武士の本懐を果たすため、幼い時から自分を慈しんでくれた、下男の作兵衛(北村一輝)を、心ならずも討たねばならない菊之助。その心中を誰よりも解っていた菊之助の母たえ(沢口靖子)。見栄や沽券ばかりの武士の掟から、どうか息子を解放してやって欲しいと、幼馴染の金治に、涙ながらに懇願します。この場面は、今の世の中にも通じる感情で、心に沁みました。
しかし私が涙したのは、「情けない主人ですまぬ!」と、号泣しながら畳に頭をこすりつけた、清左衛門の姿でした。武士の沽券など微塵もなく、ただ正義を貫きたい、家名も守りたい姿が、そこにありました。家名を守るとは、言い換えれば、妻子を守る事なんだと、瞬時に理解出来ました。武士の矜持の根底を観た思いで、武士に対しての敬意も感じます。
これも演じる山口馬木也の熱演です。「侍タイムスリッパ―」で一躍躍り出たみたいに言われていますが、私は「剣客商売」を楽しみに毎週観ていたので、彼は先刻承知。大二郎役は清々しくて、彼に良く似合っていました。良い役者なのに、なんで芽が出ないのかと思っていたので、やっと本領発揮という感じですかね。
私、柄本佑が好きなんです。若い頃より今が好き。軽妙洒脱でユーモアも知性もある彼の個性が、加瀬のキャラに溶け込んでいます。佑だけじゃなくて、主要キャラはたくさんいるんですが、皆さん地ですか?くらい、役柄に溶け込んでいます。いつもは地味な立ち位置の正名僕蔵だって、もうピンピンにキャラが立っていて、大御所の渡部謙と同じらい印象に残ります。演出・脚本・演技と、三位一体じゃなきゃ、こうは行かない。役者はちょい出でも名のある人ばかりでしたが、皆に花を持たせて、素晴らしい。

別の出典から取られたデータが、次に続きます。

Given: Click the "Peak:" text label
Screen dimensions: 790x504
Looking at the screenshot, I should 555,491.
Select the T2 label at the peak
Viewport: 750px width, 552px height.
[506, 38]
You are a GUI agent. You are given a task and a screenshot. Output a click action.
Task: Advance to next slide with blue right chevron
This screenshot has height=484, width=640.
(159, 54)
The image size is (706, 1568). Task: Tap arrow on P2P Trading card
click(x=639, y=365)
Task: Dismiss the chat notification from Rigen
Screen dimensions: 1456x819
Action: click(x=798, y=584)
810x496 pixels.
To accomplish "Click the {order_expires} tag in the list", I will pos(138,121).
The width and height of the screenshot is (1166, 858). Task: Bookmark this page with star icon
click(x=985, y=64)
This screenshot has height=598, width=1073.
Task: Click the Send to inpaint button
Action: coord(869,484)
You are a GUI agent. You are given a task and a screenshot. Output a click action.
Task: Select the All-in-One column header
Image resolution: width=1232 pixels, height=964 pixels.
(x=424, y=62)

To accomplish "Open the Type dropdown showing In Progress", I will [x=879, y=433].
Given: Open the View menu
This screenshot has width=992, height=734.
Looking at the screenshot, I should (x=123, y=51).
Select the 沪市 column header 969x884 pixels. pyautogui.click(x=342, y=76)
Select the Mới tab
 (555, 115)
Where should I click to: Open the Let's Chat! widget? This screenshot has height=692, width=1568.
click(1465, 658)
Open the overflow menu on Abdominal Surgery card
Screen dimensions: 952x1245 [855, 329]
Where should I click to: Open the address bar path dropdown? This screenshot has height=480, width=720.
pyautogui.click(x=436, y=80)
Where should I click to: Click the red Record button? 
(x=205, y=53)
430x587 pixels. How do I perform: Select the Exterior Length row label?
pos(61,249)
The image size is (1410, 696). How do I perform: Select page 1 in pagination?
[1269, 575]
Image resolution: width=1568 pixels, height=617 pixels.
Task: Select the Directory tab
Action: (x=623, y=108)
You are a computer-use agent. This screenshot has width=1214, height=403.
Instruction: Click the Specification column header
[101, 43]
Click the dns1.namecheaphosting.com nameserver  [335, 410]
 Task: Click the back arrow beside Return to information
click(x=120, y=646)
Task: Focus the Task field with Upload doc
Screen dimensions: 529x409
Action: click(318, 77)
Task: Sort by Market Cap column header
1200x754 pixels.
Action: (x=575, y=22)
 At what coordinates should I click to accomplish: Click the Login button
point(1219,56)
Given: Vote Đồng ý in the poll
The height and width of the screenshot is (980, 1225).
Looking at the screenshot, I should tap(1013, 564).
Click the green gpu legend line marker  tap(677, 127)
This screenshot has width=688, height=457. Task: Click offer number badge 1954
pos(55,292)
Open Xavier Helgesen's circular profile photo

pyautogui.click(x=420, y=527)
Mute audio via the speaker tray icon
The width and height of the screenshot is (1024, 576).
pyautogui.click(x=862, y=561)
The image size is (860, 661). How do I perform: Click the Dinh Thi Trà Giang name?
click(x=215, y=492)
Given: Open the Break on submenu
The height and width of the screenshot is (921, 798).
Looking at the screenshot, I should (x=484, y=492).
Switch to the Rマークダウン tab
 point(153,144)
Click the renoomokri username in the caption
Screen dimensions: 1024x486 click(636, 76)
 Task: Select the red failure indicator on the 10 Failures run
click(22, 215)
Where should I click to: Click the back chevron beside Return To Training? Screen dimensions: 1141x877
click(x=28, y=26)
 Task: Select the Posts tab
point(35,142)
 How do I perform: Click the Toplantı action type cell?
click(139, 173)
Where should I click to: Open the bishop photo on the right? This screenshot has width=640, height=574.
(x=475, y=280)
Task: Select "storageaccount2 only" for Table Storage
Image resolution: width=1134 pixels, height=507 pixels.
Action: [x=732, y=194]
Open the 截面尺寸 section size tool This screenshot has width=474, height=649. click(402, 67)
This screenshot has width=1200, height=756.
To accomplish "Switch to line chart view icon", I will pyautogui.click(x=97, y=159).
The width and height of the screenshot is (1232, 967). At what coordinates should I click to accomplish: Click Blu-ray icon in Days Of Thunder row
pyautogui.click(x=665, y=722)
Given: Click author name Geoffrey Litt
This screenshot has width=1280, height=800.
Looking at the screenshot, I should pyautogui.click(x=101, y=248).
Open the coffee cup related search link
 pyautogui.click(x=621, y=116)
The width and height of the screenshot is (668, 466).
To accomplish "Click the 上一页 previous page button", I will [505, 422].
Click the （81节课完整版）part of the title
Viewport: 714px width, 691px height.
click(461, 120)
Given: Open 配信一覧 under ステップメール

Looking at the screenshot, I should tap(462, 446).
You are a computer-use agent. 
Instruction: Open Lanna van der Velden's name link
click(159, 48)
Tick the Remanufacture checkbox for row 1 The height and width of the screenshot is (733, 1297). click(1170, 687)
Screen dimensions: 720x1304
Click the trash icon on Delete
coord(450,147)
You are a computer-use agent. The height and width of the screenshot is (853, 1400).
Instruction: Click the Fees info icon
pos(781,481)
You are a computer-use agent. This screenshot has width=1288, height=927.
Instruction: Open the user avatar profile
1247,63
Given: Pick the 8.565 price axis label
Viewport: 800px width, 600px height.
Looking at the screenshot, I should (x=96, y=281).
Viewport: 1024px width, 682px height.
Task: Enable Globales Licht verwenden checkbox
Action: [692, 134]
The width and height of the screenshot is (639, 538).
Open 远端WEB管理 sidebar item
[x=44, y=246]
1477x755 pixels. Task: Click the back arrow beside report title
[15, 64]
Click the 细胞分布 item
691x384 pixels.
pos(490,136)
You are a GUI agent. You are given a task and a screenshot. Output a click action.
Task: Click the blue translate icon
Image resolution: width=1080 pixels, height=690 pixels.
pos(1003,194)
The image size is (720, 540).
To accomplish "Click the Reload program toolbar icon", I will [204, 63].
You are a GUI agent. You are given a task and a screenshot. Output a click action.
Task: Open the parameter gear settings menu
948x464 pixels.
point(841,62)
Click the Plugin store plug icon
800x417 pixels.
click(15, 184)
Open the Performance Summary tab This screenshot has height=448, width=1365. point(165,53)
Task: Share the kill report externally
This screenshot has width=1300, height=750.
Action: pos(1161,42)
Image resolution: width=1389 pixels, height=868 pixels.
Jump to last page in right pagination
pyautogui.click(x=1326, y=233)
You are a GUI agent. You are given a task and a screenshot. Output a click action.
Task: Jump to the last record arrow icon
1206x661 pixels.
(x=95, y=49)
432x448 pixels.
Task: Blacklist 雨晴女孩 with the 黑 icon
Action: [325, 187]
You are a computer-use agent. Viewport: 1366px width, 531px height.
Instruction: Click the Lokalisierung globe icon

特に良かったのは、昔女形だったという二台目ほたる役の、高橋和也。もうお母さんにしか見えない!母性全開で、菊之助を抱きしめるシーンなんか、共感しまくりでした。年季のいった女性の、肝っ玉の据わった暖かさでした。とにかく、役者はみんな超が付くほど良かった!
武士の美学と、下流に大倫の花を咲かせる人々を並べて描き、見事に両立させた作品です。この楽しさと温もりを、どうぞご覧ください。